Not one to see the silver lining, Kate continues to carry the weight of surviving a serious health condition and dealing with a complicated over-bearing mother (played by Thompson, with a heavy Eastern European accent) who wants to wrap her in cotton wool. You’re wondering, when is the big, acceptably sappy, totally in-my-feels moment between the supposed love interests going to happen? Well, it came and went swiftly with nary a sniffle from me. It wasn’t the predictability that was the issue, but the fact that I wasn’t interested in the ending.

Last Christmas: Emilia Clarke plays Kate in the festive film.

Credit: Universal

It’s not all negative. Clarke’s Kate is lovable and does get a few laughs through her bumbling mishaps. The let-down is the chemistry, or lack thereof, between Clarke and Golding. I was not expecting the Prince Charming, opulent suaveness we saw from Golding in Crazy Rich Asians, but nor was I expecting this stale dialogue that no true feelings can ever spring from.

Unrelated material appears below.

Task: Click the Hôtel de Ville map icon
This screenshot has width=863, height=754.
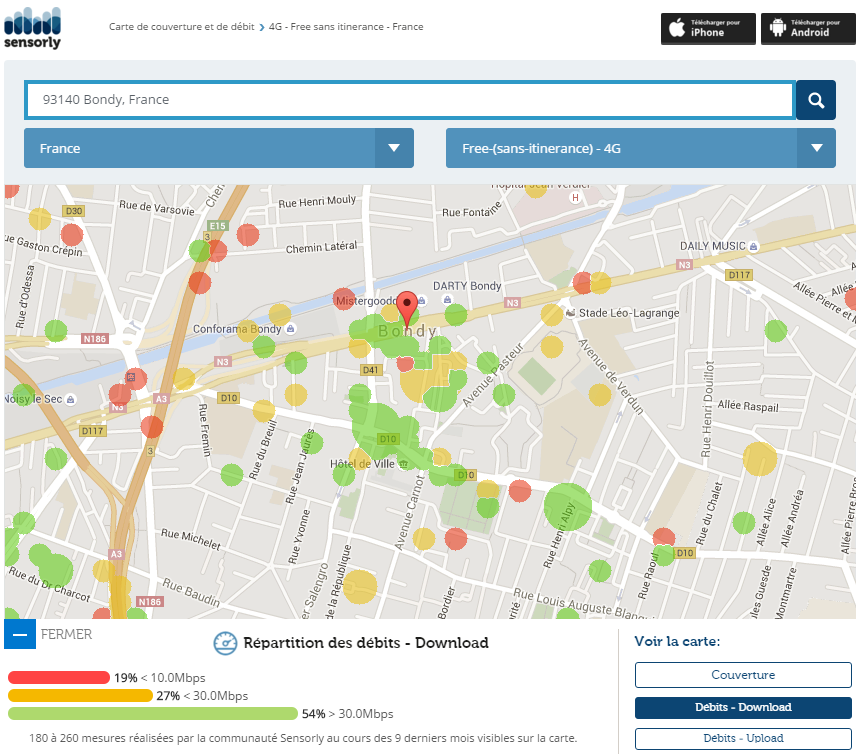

The clunky film aims for easy laughs that don’t go past the obligatory ‘ha!’ and has you pulling at your hair (or in my case headscarf) because it could have been so much better. The George Michael soundtrack felt like an after-thought, with the songs slotted in rather than tailored to plot moments.

Thompson shows her political leanings with a divisive anti-Brexit voice present, which was just fine with me. Perhaps the redeeming quality is the Christmas message that comes through of doing something for others and caring for the fellow man, and how this is what truly leads to happiness. Let that be the takeaway from this unsatisfying Christmas tale.